Selected text:
- - -
The amq -u does not remove the symlinks.

We are using nfs maps with symlinks (like this):

juser           host!=homehost;rhost:=homehost;rfs:=/wd1e/export/home \
                 host==homehost;fs:=/wd1e/export/home;type:=link

As I understand it, amd consists of two different logical parts:

1) A server that hooks file system access, looks up the mountpoint,
and mounts it. (in /amd/...)

2) A userland NFS server that serves out a file system full of
symlinks to the mountpoints managed by the above process (in /home).

It seems that part 1 is working,  such that if I move a home
directory, and then go crawling around in
/amd/homehost/wd1e/export/home/..., or ask amq, the correct
information will be picked up as expected, and the new filesystem
will be mounted.  The problem is that part 2 never seems to get the
message.  The galling thing is that it is _so_ close, the automounter
mounts the new file system just fine, so it unmounts
/amd/oldhost/wd1e/export/home/juser and correctly mounts the new tree
at /amd/homehost/wd1e/export/home/juser, but the symlink in /home
still (until amd is restarted) points to
/amd/oldhost/wd1e/export/home/juser which of course no longer exists...

I hope that clears things up.  That being said, it is only minimally
disruptive to:

sudo /etc/rc.d/amd stop

sudo /etc/rc.d/amd start

but it just doesn't feel right to have to do that.

         -lars

At 05:11 PM 2/8/2008, Christos Zoulas wrote:

>On Feb 8,  4:03pm, lfriend@... (Lars Friend) wrote:
>-- Subject: Re: Odd behavior from amd
>
>| At 03:53 PM 2/8/2008, Christos Zoulas wrote:
>|
>| (snip)
>|
>| > >Does anybody have any suggestions?
>| >
>| >Use 'amq -u' to unmount the offending partition before 'amq -f'.
>|
>| I just tried this, and the symlink is still wrong.  However if I ask
>| amq, it says all is well.
>|
>| Thanks thought,
>|
>
>What kind of maps are you using? Did you verify that after amq -u the
>symlink was gone?
>
>christos
- - -
Data extract:
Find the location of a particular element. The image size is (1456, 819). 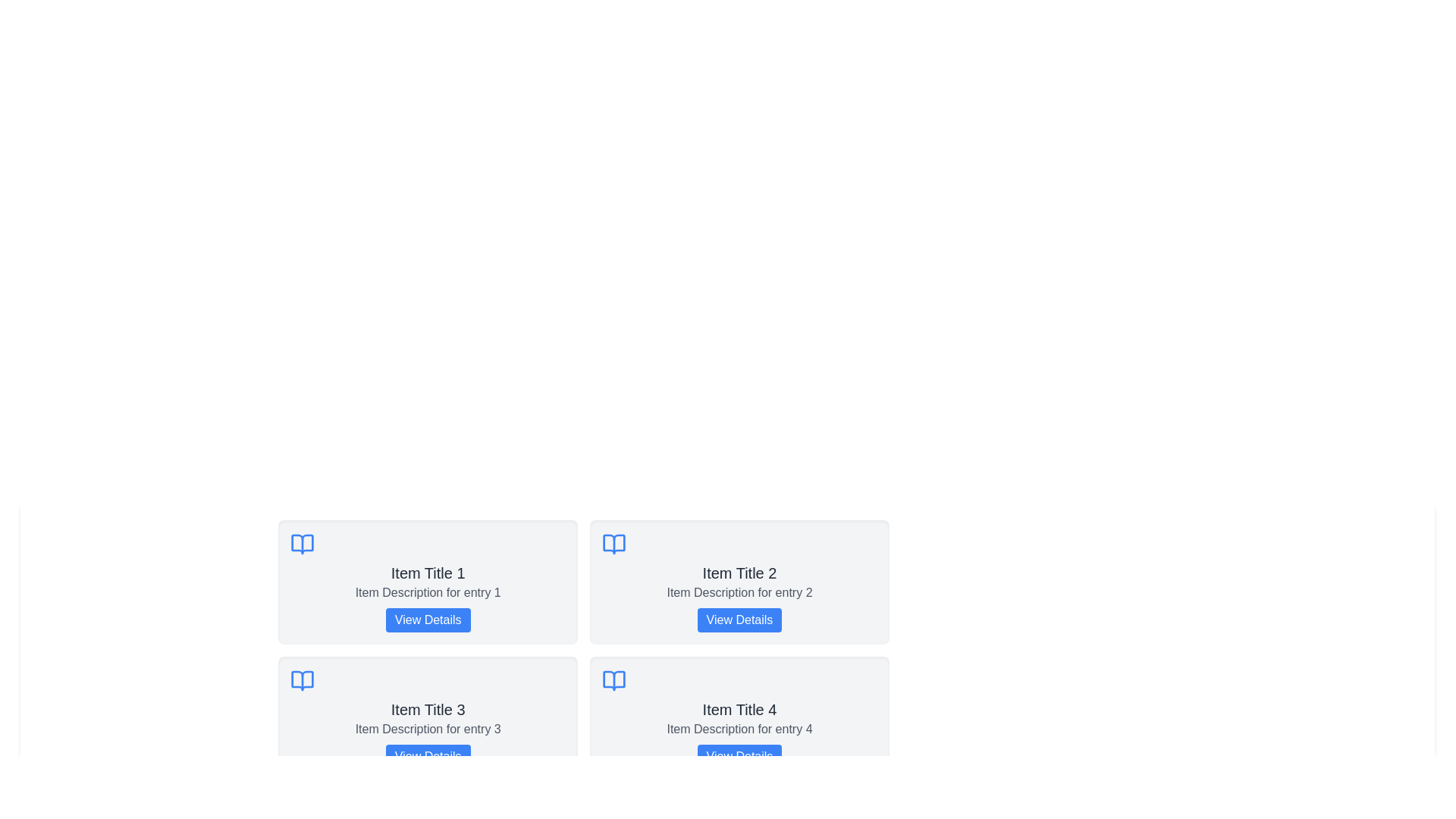

the button located beneath the text 'Item Description for entry 4' is located at coordinates (739, 757).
- - -
Problem to solve: Reproduce the full amd symlink post from above word for word, keeping every line, symbol, and blank line.

Result of the exercise:
The amq -u does not remove the symlinks.

We are using nfs maps with symlinks (like this):

juser           host!=homehost;rhost:=homehost;rfs:=/wd1e/export/home \
                 host==homehost;fs:=/wd1e/export/home;type:=link

As I understand it, amd consists of two different logical parts:

1) A server that hooks file system access, looks up the mountpoint,
and mounts it. (in /amd/...)

2) A userland NFS server that serves out a file system full of
symlinks to the mountpoints managed by the above process (in /home).

It seems that part 1 is working,  such that if I move a home
directory, and then go crawling around in
/amd/homehost/wd1e/export/home/..., or ask amq, the correct
information will be picked up as expected, and the new filesystem
will be mounted.  The problem is that part 2 never seems to get the
message.  The galling thing is that it is _so_ close, the automounter
mounts the new file system just fine, so it unmounts
/amd/oldhost/wd1e/export/home/juser and correctly mounts the new tree
at /amd/homehost/wd1e/export/home/juser, but the symlink in /home
still (until amd is restarted) points to
/amd/oldhost/wd1e/export/home/juser which of course no longer exists...

I hope that clears things up.  That being said, it is only minimally
disruptive to:

sudo /etc/rc.d/amd stop

sudo /etc/rc.d/amd start

but it just doesn't feel right to have to do that.

         -lars

At 05:11 PM 2/8/2008, Christos Zoulas wrote:

>On Feb 8,  4:03pm, lfriend@... (Lars Friend) wrote:
>-- Subject: Re: Odd behavior from amd
>
>| At 03:53 PM 2/8/2008, Christos Zoulas wrote:
>|
>| (snip)
>|
>| > >Does anybody have any suggestions?
>| >
>| >Use 'amq -u' to unmount the offending partition before 'amq -f'.
>|
>| I just tried this, and the symlink is still wrong.  However if I ask
>| amq, it says all is well.
>|
>| Thanks thought,
>|
>
>What kind of maps are you using? Did you verify that after amq -u the
>symlink was gone?
>
>christos